Por outro lado, a palavra fascinar é latina e originalmente significava feitiço ou encantamento. Fascinar é colocar alguém sob feitiço ou encanto. Nós nos fascinamos por tudo que nos chama atenção das inclinações naturais humanas; fantasias sexuais têm uma natureza obsessivamente atraente e é sobre este princípio que opera a magia sexual com o chaya. O fetch é o poder sobre o qual a bruxa projeta os fantasmas de sua mente, sejam eles conscientes ou não. Por sua vez, como um assistente mágico ele torna tangíveis esses fantasmas. Em outras palavras, o fetch é como o gênio da lâmpada que realiza os desejos da bruxa.
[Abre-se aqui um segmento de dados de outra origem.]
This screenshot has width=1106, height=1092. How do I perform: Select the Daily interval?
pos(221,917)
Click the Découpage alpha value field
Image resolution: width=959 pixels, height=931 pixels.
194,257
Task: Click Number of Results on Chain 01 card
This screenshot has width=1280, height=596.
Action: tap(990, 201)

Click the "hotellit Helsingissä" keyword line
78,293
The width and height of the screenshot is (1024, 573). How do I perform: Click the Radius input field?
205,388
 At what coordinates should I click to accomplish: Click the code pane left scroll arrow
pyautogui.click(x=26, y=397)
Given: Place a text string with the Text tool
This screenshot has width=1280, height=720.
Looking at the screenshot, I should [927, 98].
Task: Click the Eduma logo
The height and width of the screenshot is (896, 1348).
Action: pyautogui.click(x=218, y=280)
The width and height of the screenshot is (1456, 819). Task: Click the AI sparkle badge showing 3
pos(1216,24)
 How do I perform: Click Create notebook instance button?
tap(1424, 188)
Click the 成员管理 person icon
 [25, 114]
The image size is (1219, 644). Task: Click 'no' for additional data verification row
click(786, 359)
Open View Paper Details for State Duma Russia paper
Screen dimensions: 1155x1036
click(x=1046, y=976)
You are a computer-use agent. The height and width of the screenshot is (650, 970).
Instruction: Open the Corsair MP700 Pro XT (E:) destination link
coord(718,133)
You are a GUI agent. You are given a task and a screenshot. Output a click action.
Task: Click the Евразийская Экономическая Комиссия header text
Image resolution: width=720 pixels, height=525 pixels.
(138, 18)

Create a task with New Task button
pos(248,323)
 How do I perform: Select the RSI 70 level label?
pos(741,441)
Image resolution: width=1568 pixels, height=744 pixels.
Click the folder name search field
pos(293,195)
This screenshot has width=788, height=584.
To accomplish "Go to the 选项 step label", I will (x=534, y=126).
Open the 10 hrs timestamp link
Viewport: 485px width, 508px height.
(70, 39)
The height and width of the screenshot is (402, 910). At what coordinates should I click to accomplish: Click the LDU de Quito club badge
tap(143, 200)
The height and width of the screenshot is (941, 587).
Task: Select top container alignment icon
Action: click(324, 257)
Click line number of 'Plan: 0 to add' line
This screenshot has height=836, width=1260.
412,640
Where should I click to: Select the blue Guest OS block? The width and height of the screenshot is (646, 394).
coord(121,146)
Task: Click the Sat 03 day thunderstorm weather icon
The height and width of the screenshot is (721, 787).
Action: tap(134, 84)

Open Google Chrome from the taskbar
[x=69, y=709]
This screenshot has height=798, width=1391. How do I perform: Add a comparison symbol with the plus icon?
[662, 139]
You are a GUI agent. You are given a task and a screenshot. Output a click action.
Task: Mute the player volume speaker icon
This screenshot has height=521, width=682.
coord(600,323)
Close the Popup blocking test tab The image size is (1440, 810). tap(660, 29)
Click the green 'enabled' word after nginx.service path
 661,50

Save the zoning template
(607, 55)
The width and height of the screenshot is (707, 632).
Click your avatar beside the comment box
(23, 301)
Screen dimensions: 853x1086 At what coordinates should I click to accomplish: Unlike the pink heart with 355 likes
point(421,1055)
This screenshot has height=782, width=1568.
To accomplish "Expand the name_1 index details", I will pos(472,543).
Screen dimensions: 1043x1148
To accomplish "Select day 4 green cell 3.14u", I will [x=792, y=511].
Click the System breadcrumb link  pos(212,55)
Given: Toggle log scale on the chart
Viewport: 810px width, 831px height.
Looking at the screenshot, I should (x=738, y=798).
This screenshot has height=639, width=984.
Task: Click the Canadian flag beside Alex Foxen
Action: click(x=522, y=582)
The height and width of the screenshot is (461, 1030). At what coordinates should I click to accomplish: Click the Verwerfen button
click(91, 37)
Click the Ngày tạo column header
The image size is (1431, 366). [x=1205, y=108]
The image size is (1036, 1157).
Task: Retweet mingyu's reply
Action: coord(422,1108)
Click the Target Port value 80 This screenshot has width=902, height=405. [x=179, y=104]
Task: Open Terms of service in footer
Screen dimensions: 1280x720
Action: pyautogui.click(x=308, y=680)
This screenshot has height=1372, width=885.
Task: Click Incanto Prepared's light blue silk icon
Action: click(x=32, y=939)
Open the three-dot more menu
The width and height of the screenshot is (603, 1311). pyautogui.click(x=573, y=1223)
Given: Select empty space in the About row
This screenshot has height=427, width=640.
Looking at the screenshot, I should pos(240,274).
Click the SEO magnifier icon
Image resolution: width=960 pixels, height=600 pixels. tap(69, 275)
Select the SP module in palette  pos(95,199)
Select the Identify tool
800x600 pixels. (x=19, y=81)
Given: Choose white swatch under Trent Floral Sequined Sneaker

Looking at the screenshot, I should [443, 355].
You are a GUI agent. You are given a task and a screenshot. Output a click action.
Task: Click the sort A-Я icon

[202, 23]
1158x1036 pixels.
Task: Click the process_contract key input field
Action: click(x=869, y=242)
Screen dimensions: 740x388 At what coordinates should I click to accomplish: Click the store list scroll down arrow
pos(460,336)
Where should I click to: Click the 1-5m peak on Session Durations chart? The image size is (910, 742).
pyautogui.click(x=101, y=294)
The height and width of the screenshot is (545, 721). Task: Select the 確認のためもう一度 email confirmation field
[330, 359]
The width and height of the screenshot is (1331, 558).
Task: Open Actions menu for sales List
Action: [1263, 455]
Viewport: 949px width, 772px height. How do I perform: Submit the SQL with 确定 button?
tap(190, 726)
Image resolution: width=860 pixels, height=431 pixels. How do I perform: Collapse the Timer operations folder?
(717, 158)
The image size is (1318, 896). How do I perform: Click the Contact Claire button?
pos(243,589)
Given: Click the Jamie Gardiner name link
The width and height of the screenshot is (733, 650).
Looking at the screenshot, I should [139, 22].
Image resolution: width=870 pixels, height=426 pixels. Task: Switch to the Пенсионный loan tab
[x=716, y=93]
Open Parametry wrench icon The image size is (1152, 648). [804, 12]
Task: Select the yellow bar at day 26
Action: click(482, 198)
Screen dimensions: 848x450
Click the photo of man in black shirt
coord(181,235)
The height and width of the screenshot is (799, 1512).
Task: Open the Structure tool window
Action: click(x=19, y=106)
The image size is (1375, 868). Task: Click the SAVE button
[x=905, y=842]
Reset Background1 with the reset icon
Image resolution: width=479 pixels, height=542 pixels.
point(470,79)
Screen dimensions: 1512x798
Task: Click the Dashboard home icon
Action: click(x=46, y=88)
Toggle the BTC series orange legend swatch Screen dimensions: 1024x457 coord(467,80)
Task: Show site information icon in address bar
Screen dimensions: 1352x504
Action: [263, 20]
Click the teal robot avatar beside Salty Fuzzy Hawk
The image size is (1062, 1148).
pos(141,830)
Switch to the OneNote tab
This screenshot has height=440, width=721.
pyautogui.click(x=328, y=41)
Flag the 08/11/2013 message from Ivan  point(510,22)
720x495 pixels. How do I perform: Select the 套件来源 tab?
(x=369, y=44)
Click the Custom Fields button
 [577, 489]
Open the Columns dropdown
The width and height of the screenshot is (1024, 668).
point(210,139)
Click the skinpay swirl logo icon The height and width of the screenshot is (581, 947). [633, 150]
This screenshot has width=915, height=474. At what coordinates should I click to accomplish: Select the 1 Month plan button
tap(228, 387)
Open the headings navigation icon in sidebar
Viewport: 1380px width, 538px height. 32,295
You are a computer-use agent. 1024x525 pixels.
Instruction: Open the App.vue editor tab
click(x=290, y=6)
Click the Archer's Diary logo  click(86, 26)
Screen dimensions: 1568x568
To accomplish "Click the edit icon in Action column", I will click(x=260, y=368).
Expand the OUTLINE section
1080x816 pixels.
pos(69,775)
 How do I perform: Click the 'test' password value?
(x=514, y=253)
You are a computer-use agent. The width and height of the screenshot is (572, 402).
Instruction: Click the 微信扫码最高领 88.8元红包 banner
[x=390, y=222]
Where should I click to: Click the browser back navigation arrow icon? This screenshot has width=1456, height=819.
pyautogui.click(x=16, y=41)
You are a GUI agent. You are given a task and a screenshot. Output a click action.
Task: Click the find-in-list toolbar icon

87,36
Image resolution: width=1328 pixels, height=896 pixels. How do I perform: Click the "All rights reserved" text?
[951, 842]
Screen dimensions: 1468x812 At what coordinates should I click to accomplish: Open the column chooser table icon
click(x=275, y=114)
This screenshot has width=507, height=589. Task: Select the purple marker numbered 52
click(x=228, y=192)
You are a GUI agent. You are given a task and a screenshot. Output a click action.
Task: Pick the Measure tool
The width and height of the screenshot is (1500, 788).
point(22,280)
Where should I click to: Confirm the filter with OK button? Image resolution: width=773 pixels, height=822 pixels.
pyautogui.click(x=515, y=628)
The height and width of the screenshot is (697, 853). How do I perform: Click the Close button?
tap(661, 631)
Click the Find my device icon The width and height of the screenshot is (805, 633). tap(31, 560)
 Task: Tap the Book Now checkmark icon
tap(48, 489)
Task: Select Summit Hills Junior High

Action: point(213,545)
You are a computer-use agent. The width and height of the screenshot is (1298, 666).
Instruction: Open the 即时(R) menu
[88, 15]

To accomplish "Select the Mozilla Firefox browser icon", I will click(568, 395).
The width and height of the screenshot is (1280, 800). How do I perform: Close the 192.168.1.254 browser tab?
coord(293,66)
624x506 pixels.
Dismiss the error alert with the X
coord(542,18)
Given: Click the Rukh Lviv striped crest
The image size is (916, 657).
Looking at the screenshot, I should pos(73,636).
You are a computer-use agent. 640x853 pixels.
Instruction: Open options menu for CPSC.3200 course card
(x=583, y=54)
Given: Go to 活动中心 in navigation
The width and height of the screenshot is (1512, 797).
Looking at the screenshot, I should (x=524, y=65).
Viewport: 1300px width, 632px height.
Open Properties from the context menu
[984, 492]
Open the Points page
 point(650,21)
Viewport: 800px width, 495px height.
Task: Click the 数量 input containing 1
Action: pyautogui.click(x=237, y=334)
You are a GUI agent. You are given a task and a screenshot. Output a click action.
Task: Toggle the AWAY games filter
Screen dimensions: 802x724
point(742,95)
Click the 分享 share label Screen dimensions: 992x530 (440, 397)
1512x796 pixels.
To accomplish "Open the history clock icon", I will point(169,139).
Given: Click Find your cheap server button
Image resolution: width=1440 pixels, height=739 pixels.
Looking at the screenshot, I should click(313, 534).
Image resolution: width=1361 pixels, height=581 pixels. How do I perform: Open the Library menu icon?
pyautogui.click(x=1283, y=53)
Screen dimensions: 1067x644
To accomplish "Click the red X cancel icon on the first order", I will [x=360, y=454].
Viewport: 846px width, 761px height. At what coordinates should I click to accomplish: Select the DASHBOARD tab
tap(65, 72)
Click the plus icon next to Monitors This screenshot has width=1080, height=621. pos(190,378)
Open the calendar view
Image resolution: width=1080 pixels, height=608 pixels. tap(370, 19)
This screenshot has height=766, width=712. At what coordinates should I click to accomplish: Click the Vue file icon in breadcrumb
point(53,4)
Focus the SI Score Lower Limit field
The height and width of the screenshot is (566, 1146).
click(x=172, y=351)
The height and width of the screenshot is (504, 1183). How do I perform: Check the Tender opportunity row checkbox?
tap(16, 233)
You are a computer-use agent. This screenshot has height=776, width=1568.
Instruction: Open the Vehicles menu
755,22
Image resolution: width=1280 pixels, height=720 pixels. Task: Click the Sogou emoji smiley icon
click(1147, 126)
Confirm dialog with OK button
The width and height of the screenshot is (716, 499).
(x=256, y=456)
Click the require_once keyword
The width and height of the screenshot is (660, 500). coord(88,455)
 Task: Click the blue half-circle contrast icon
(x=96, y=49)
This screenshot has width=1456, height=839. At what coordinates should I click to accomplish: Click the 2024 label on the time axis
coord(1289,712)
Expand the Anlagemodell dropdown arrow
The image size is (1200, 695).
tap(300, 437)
Através da magia sexual o fetch é alimentado com ojas, tornando-se uma lamparina reluzente nos planos internos, o que torna a bruxa magnética e atraente. As frustrações sexuais, de outra maneira, contaminam e adoecem o fetch, que atrairá apenas criaturas espirituais substancialmente torpes e de natureza vil.

[31] Uma dessas tentativas foi a demonização do mago Merlin que viveu no Norte da Bretanha por volta do Séc. V d.C. Merlin foi considerado o último profeta pagão da Europa. Nas apologias cristãs contra o paganismo europeu ele foi transformado em um velho druida meio-homem; filho do Diabo em pessoa, Merlin foi reverenciado por sua sabedoria e condenado ao inferno pela prática da magia. Como veremos adiante, a doutrina do pacto com o diabo proliferada pelas crônicas cristãs seguiu este mesmo caminho de deturpação do sentido original de pacto com os espíritos, mantendo aspectos essenciais da tradição, mas com implicações severamente negativas ao adicionarem a concessão da alma pela busca de poder temporal.

[32] É interessante notar a similaridade entre o sistema de magia divina em O Livro da Magia Sagrada de Anramelin, o Mago, com o sistema gnóstico de iniciação. Em meu livro Corrente 93: A Corrente Solar do Novo Aeon esse tema foi elaborado e apresentado com detalhes.

[33] São Cipriano, O Livro de São Cipriano: Tratado Completo da Verdadeira Magia, Pallas, 2017.

[34] Por Alma do Mundo nos escritos de Eliphas Levi leia-se Luz Astral. É interessante notar como essa doutrina fomentou as concepções modernas acerca da magia. Para Levi, a projeção da vontade via imaginação, quer dizer, a manipulação de sunthēmatas noéticas ou proporções numéricas harmoniosas é o suficiente para dar movimento e forma a Luz Astral.

[35] Veja Agrippa, Três Livros de Filosofia Oculta. É pela falta deste conhecimento que a magia – leia-se psicurgia – do caos não funciona efetivamente.